§ **Instruções da tarefa**:
Transcreva fielmente, do texto abaixo sobre shows de hardcore/punk, tudo o que vai desde "Bem, com relação" até "é algo real.".

Bem, com relação à “comunhão”, se ela existe ou não é meio difícil de avaliar, mas é o que tentamos fazer: passar nossa energia, o que sentimos, tentar contagiar o ambiente para que vocês curtam conosco, tudo isso é um passo rumo a essa comunhão. Talvez, o pessoal que ler, e interagir nos comentário do blog, possa emitir uma opinião sobre isto. Afinal, quem melhor que o público para dar o veredicto? Uma coisa é certa, quando tocamos, as pessoas e os rostos, por mais desconhecidos que sejam, por mais que às vezes não tenhamos uma convivência diária com elas, tentamos percebê-las, captá-las. Cada um de vocês torna as apresentações mais especiais. É muito gratificante saber que no agito e na empolgação há sentimentos compartilhados por todos nós, mesmo nos desconhecendo, por alguma coisa ... por algo ... Uma idéia? Um rótulo? Não sabemos, mas é algo real.
2) Quais são as influências gerais que refletem na confecção tanto das melodias quanto das letras?
Falando de maneira bem geral, o hardcore/punk do clássico ao moderno. Do nacional ao internacional. Nossas vidas/vivências, sentimentos, experiências.
3) Os shows de hardcore/punk invocam alguma comunhão, mesmo que diferente daquela praticada nas assembléias dos antigos. Estes shows, geralmente, são uma espécie de catarse coletiva. Qual o potencial do hardcore/punk no que diz respeito a levar tal comunhão adiante, para além dos “shows”?
O ideal da catarse coletiva é o que desejamos. Nem sempre o público corresponderá desta maneira, bem como nós também podemos não corresponder. Pensamos que ao tocarmos estamos fazendo um convite a participação e a liberação dos corpos na camaradagem. Garotos e garotas, sem pudores, manifestando, agitando seus corpos como queiram, sem regras, padrões definidos: “surfando”, imitando gorilas, “pogando”, se jogando, pulando, etc., etc.
Centrando-nos na questão, geralmente, vemos que acaba o show é o cada um por si (ou cada grupinho por si) que volta reinar novamente. Tirando uma meia dúzia de boas amizades que se faz, novas pessoas que se pode contar e as lembranças que despertam boas sensações tudo parece se encerrar no show. Mas a comunhão, os laços e o “contrato” que as pessoas estabelecem ali muito têm a oferecer para uma melhor relação entre todos (mútua compreensão). Isto é algo a se construir... Cremos que a melhor resposta a indagação da entrevista seja a seguinte: a experiência do 1º Uberlândia Hardcore se estruturando em coletivo é a materialização de que a comunhão dos shows de alguma forma foi levada adiante. Veja, há no coletivo pessoas da antiga e da nova geração. Todos juntos em torno de sentimentos partilhados, das coisas mais diversas que o hardcore/punk de alguma maneira lhes legou: conduta, disciplina interna, respeito, ética, vegetarianismo, etc. É algo que nunca vai morrer. Então, por mais que possa/pareça não haver uma convivência cotidiana entre as pessoas que vivem aqueles momentos, pelas diferenças, que são inegáveis, coisas podem ser construídas a partir dali, em torno de pontos comuns. O que as pessoas levam dali para suas vidas é, indiscutivelmente, muito positivo.

§ **Trecho dos dados**:

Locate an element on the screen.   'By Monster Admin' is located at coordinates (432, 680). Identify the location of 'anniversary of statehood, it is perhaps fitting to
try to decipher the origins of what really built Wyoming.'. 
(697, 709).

§ **Resposta**:
Bem, com relação à “comunhão”, se ela existe ou não é meio difícil de avaliar, mas é o que tentamos fazer: passar nossa energia, o que sentimos, tentar contagiar o ambiente para que vocês curtam conosco, tudo isso é um passo rumo a essa comunhão. Talvez, o pessoal que ler, e interagir nos comentário do blog, possa emitir uma opinião sobre isto. Afinal, quem melhor que o público para dar o veredicto? Uma coisa é certa, quando tocamos, as pessoas e os rostos, por mais desconhecidos que sejam, por mais que às vezes não tenhamos uma convivência diária com elas, tentamos percebê-las, captá-las. Cada um de vocês torna as apresentações mais especiais. É muito gratificante saber que no agito e na empolgação há sentimentos compartilhados por todos nós, mesmo nos desconhecendo, por alguma coisa ... por algo ... Uma idéia? Um rótulo? Não sabemos, mas é algo real.